Why Energy Efficiency Won't Matter Without Energy Caps
30 Mar, 2008 07:16 pm
Energy efficiency advocates will continue to do the equivalent of running up the down escalator unless they embrace limits on total energy use.
But in the perverse world of market economics all this good behavior is for naught. For in the face of increasing energy efficiency--the U. S. economy, for instance, has become a little more than 0.5 percent more energy efficient each year since 1985--total energy consumption continues to rise exponentially. Since 1985 total U. S. energy consumption has risen 34 percent, while world energy consumption has risen more than 50 percent.
Many people are aware of this issue which was first articulated by William Stanley Jevons in the middle of the 19th century and which is referred to as The Jevons Paradox. Jevons noticed that James Watt's redesigned steam engine had made it much easier to produce more coal. This led to a reduction in its price and a subsequent increase in demand as more and more businesses and individuals could afford to use coal as an energy source. Greater efficiency had resulted in a boom in coal consumption.
Yet, efficiency advocates today persist in their one-sided equation. If the energy that will be available to humans is essentially unlimited, then there is little point in efficiency. If energy resources are, in fact, limited, then efficiency is paramount. But efficiency alone will not solve our problems so long as we are using finite energy sources such as fossil fuels. Efficiency alone will paradoxically cause us to consume such fuel even faster bringing on its ultimate depletion that much sooner.

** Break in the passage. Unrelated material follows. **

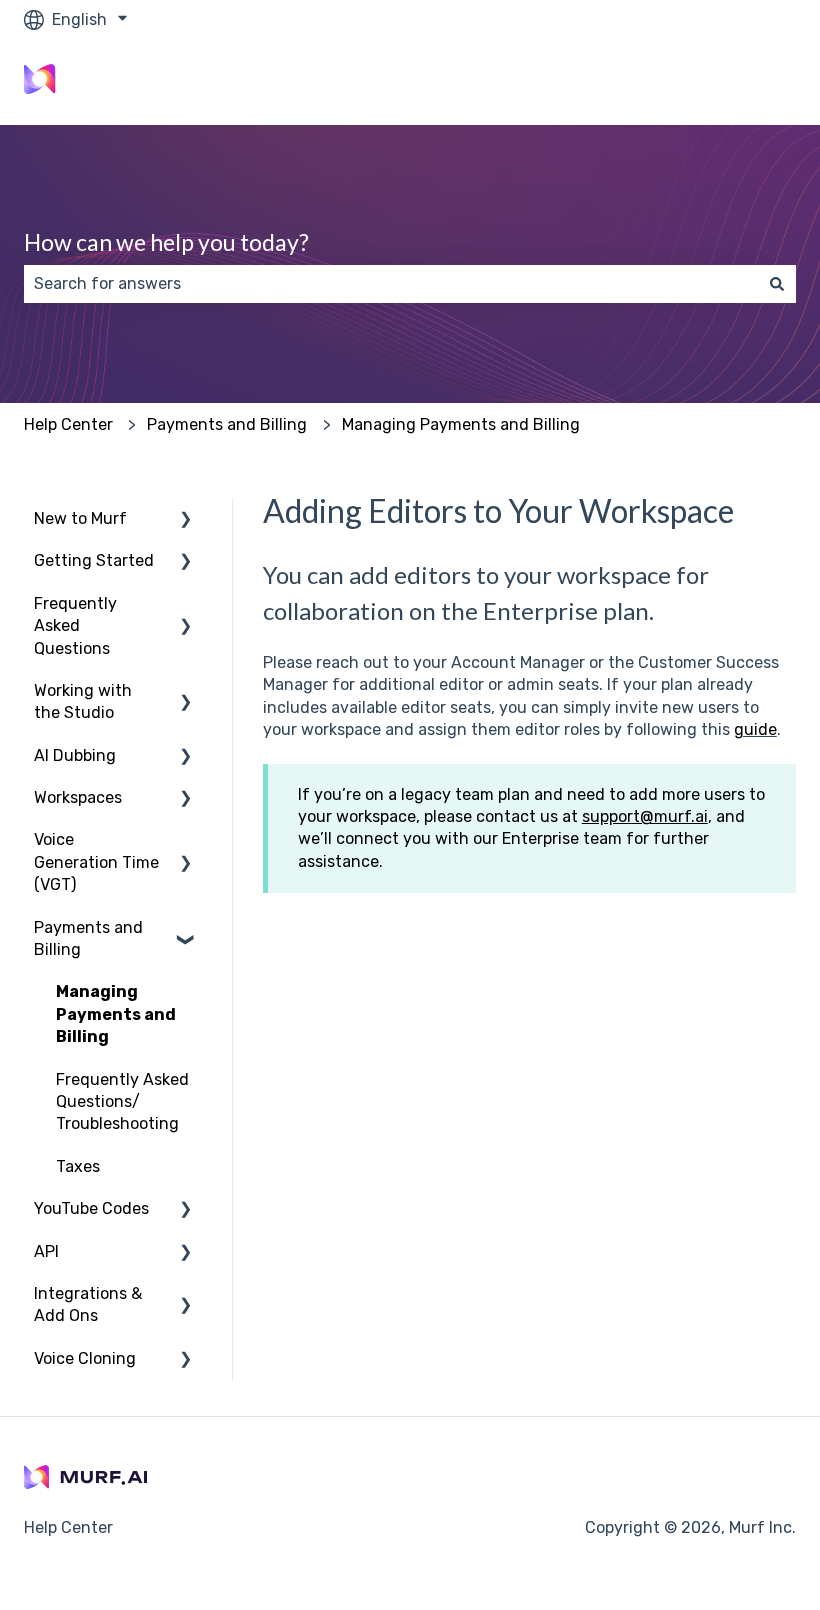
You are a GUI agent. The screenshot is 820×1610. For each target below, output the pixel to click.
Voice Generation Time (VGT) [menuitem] (96, 862)
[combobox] (391, 284)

A possible approach to this problem is caps on energy use. This would, of course, be potentially very painful to the world economy. But a system of gradually falling caps on energy use would achieve what efficiency alone cannot: an extremely energy efficient economy that uses less overall energy with each passing year. One system designed to accomplish this is called Tradable Energy Quotas (TEQs). According the originator's website TEQs would work this way: "Every adult is given an equal free Entitlement of TEQs units. Industry and Government bid for their units at a weekly Tender." The overall amount of energy use allowed would be gradually ratcheted down by perhaps 2 percent per year. Those who don't use up their quota are free to sell their extra units on the open market.
The result would be that every facet of society would become responsible for energy efficiency and there would be no incentive to waste. Without favoring one particular technology, approach or company over another, society could achieve a critical goal on the path to sustainability.
One might say that once a sustainable energy economy is reached, it would be foolish to continue such a scheme. Certainly, at some point it would have to be altered. We cannot go down to zero. But that wouldn't mean lifting the caps. It might mean maintaining the then current cap. That way efficiency would still remain a focus of every citizen's activities.
I believe it is a mistake to think in terms of doubling our wealth while halving our resource use as suggested by one of the world's foremost energy efficiency experts. Surely, it would be a good thing if we did it simply because we would reduce our resource use radically. But it is the growth mentality itself which must be overcome if we are to make it all the way to sustainability.
So, we ought to be truthful about what energy caps imply. Ultimately, they imply a steady state economy. It is an economy where the quality of goods and services can improve, but resource inputs cannot grow. And, it is clear from the devastation already wrought on the biosphere by our current economy that the steady state economy, in order to be sustainable in the long run, will have to operate at a level of inputs far below what we are experiencing today.
One final thing should be said about energy caps. For now they seem theoretical and unlikely to be implemented. Too many political and economic oxen would be gored for elected leaders to embrace them. But caps might be implemented another way. As oil and other fossils fuels successively reach peak output and then decline, our entire global society could be faced with an energy cap imposed by nature. Unless we come up with some so far nonexistent expedient to allow us to continue business as usual, we will then be forced to do on an emergency basis what a sensible TEQ program would have allowed us to do more gradually and without so much trauma.